(Data shown begins)

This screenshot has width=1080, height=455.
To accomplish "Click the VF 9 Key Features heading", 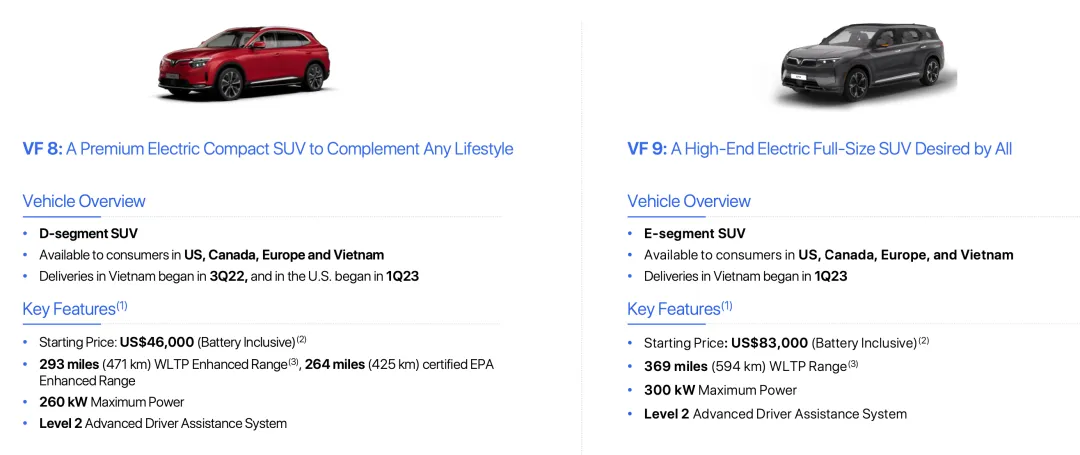I will pos(680,308).
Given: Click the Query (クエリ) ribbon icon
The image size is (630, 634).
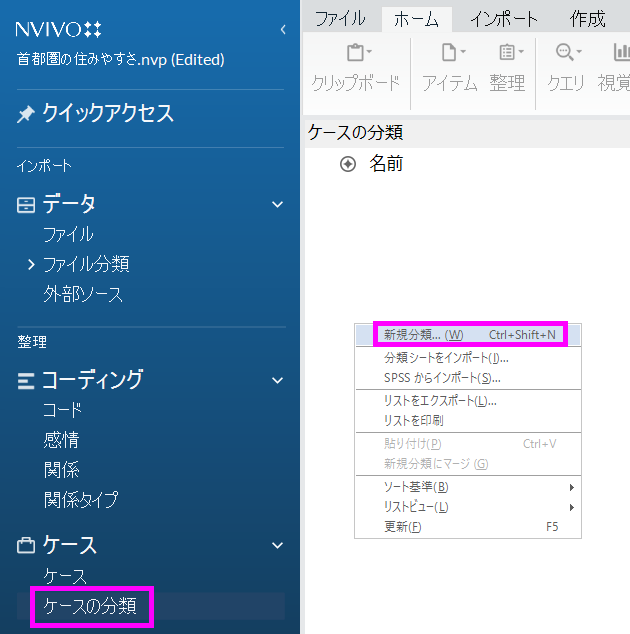Looking at the screenshot, I should (566, 53).

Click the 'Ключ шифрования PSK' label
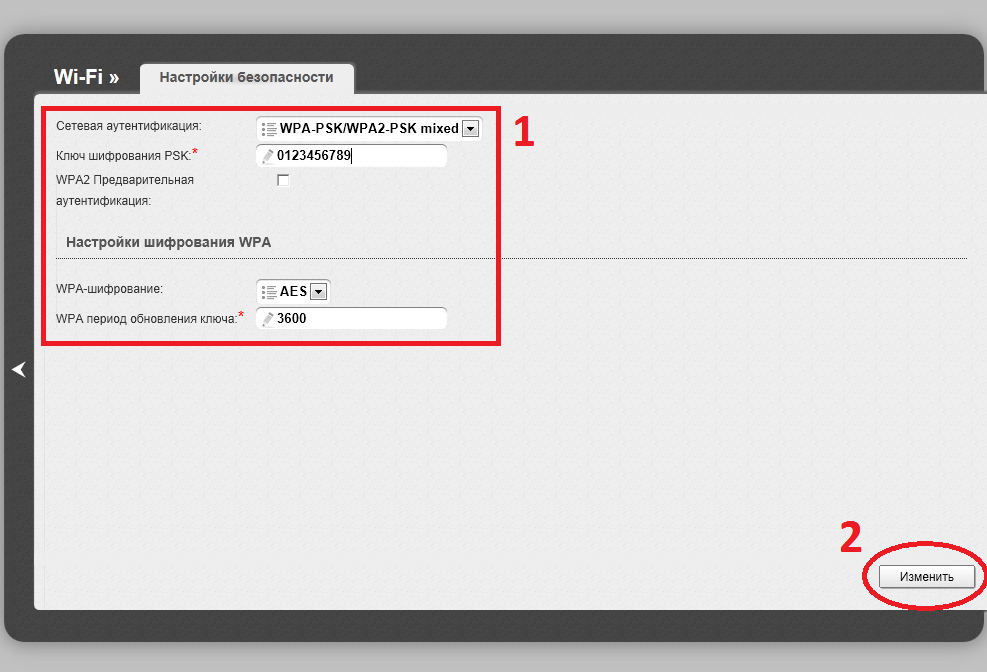[x=123, y=153]
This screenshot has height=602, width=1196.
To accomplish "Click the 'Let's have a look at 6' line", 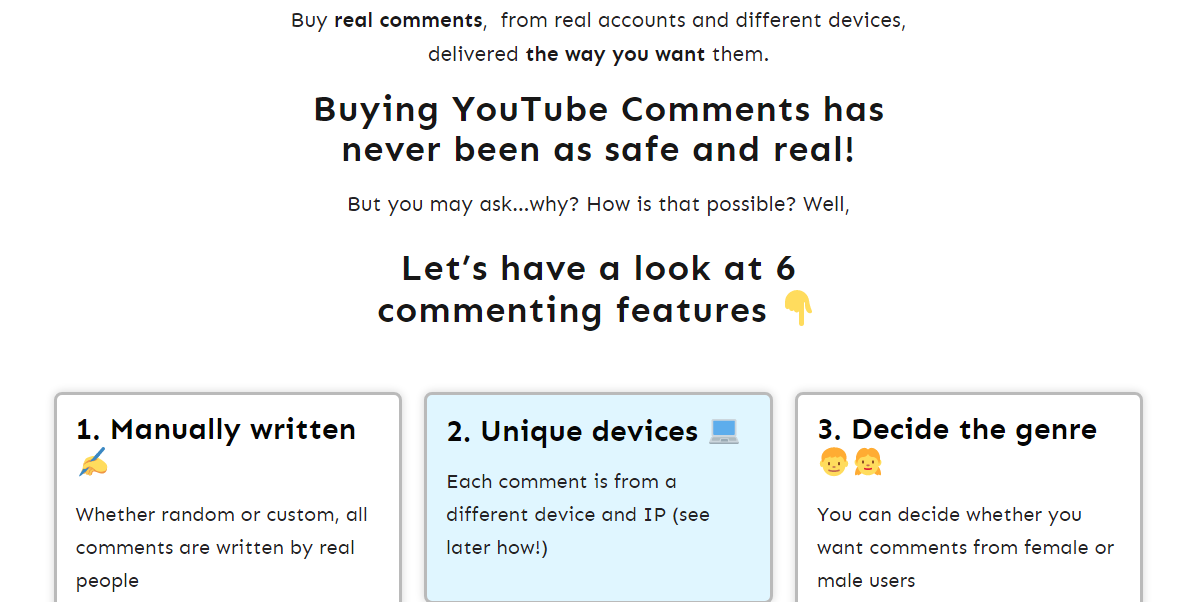I will 598,268.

(Data shown ends)

§ **Exercise prompt**:
State how many lines of the material above contain the word "width". Say nothing else.

§ **Solution**:
2